CAS mySession  TERMINATE;

Log extract :

....
..............
104  proc casutil outcaslib="spkcaslib" incaslib="spkcaslib" ;
NOTE: The UUID '78ed5903-c6a3-5947-854e-9743b251667a' is connected using session MYSESSION.
105
105!  load casdata="baseball_prqt" casout="baseball_prqt" replace;
NOTE: Executing action 'table.loadTable'.
NOTE: Performing serial LoadTable action using SAS Data Connector to Spark.
NOTE: Cloud Analytic Services made the external data from baseball_prqt available as table BASEBALL_PRQT in caslib spkcaslib.
NOTE: Action 'table.loadTable' used (Total process time):
NOTE: The Cloud Analytic Services server processed the request in 1.367409 seconds.
106
106!  load casdata="baseball_delta" casout="baseball_delta" replace;
NOTE: Executing action 'table.loadTable'.
NOTE: Performing serial LoadTable action using SAS Data Connector to Spark.
NOTE: Cloud Analytic Services made the external data from baseball_delta available as table BASEBALL_DELTA in caslib spkcaslib.
NOTE: Action 'table.loadTable' used (Total process time):
NOTE: The Cloud Analytic Services server processed the request in 1.408629 seconds.
107  quit;
NOTE: PROCEDURE CASUTIL used (Total process time):
      real time           2.79 seconds
      cpu time            0.03 seconds

108
109
110  /* Load CAS from DataBricks Delta table with snapshot version 0 and 1  */
111  proc fedsql sessref=mySession _method ;
112     create table spkcaslib.baseball_delta_0{options replace=true} as
113     select * from  connection to spkcaslib (select * from default.baseball_delta VERSION AS OF 0 );
NOTE: Executing action 'fedSql.execDirect'.

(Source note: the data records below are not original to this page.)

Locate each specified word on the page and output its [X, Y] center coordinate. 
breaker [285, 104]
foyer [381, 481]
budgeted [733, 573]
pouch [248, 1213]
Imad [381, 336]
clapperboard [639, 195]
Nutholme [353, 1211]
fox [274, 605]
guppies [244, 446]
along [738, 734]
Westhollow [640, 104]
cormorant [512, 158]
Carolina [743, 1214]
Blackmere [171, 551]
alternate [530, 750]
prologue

Methods for full query plan
----------------------------
        SeqScan from SPKCASLIB.__fedsql_cep_1__

Methods for stage 1
--------------------
        SeqScan from {Push Down}.Child 1

NOTE: Table BASEBALL_DELTA_0 was created in caslib SPKCASLIB with 1610 rows returned.
NOTE: Action 'fedSql.execDirect' used (Total process time):
114     create table spkcaslib.baseball_delta_1{options replace=true} as
115     select * from  connection to spkcaslib (select * from default.baseball_delta VERSION AS OF 1 );
NOTE: Executing action 'fedSql.execDirect'.

Methods for full query plan
----------------------------
        SeqScan from SPKCASLIB.__fedsql_cep_1__

Methods for stage 1
--------------------
        SeqScan from {Push Down}.Child 1

NOTE: Table BASEBALL_DELTA_1 was created in caslib SPKCASLIB with 3220 rows returned.
NOTE: Action 'fedSql.execDirect' used (Total process time):
NOTE:       real time               1.535750 seconds
....
..............

Result Output:

CAS table loaded from Azure Databricks Delta table.